Cuando Lewis Carroll apartó las matemáticas para concentrarse en la redacción de “Alicia en el País de las Maravillas” generó, tal vez sin pretenderlo, uno de los mitos más persistentes de la sociedad occidental contemporánea. Alicia, tantas ocasiones inmortalizada en la gran pantalla, viene a representar -en el salto hacia la fantasía cuya aduana hallamos en el espejo- la preponderancia de la subjetividad y el propio universo onírico sobre la conformación e interpretación de una verdad, a priori, real.

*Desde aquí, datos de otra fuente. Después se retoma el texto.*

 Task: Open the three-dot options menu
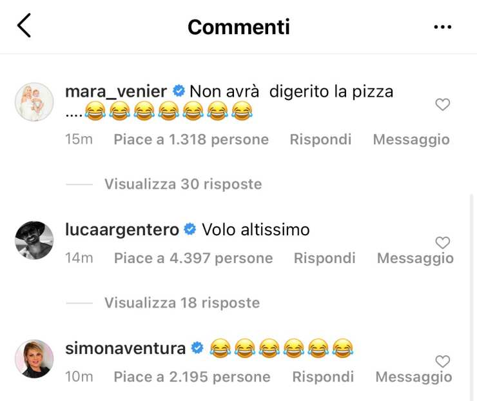(442, 27)
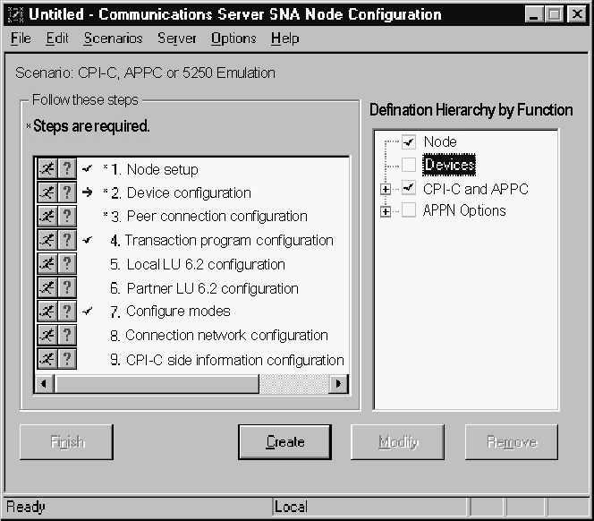Viewport: 594px width, 521px height.
Task: Open the Scenarios menu
Action: pos(113,38)
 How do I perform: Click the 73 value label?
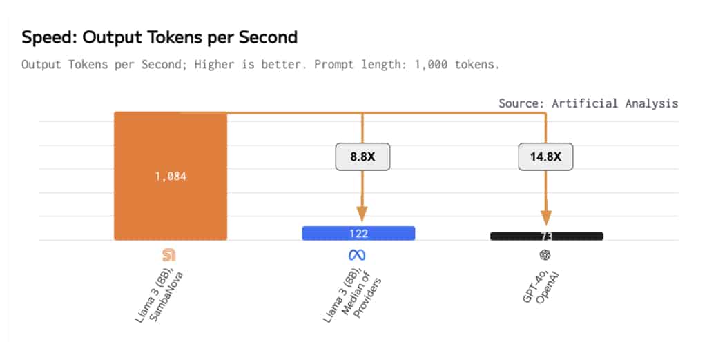point(546,236)
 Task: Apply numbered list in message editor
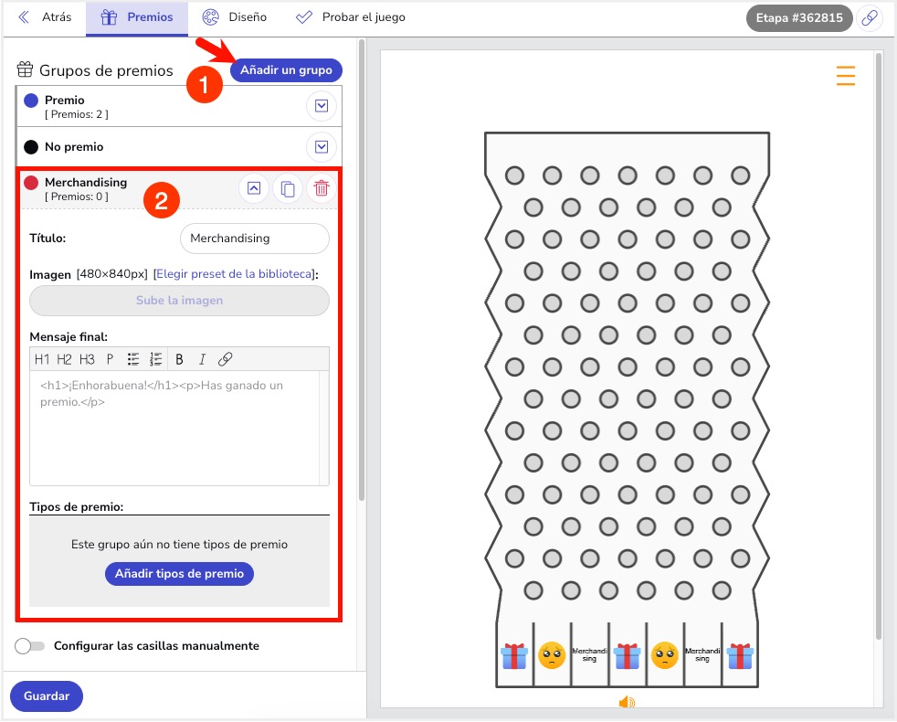[x=156, y=359]
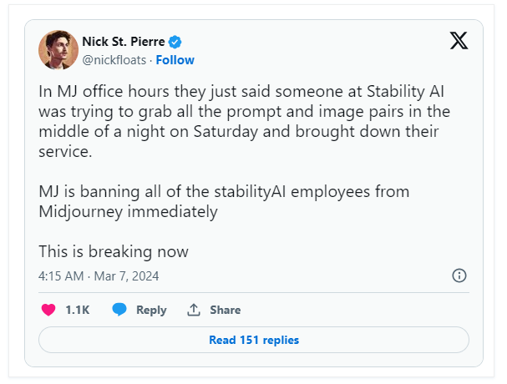Screen dimensions: 507x384
Task: Click the words Stability AI in the first paragraph
Action: tap(405, 92)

<<Aguarde usted -se me sublevan los papeles-. ¿Qué son estas espesuras de verdades y fantasías a tales horas de la noche? ¿No debiera hablar más about the King of Pop y dejar para otro día la Reina de Corazones?>>
Bueno, bueno, bueno. Se me había contratado para escribir una columna basada en un hombre de treinta años bastante largos con vocecilla de Peter Pan, un Mago de Oz perseguido por carnadas enteras de conejos -él se decanta más por las banderas-, un Rey Midas que confunde las ondas herzianas con el imperio de Cesarión. <<<¿Y qué decir de tan ilustre caballero… caballerito… caballerete? (Esto es de Super García)>>. Pues poca cosa, o quizás mucha, que siempre hay lectores agradecidos.
La madre de mi amigo Alberto lo vio paseando por el piano-bar del hotel; Jesús, también amigo mío pero más entendido en el asunto, se asomó al balcón para ver el show de los del Caiga quien Caiga; y Sonia, tan amiga como los citados, tropezó a la vuelta del trabajo con una comitiva del Jefe de Estado. Nada tendría de particular lo dicho si no concurriera la circunstancia de la dualidad o, incluso, trialidad del tal Jackson -five & black hace un tiempo, one & white en estos días-. Y es que los ídolos, como la ciencia avanza que es una barbaridad, han heredado la ubicuidad de los dioses.
<<¿Y tanta Alicia para esto?>> Quizá sí. Que Mr. Carroll también gozaba de su paidofilia -no pedofilia como escriben ahora, eso suena a querencia al cuesco- y Alicia era una dulce niña impúber a la que, no solo dedicaba cuentos, sino que también retrató desnuda para solaz de sus pupilas y manías. Porque ¿quién sabe? Tan vez don Miguel sea feliz con sus delfines y chimpancés -extravagancia nada original llevada a cabo por Byron con las jirafas- y un régimen de zagalillos oxigenados por inmersión bailando la Macarena.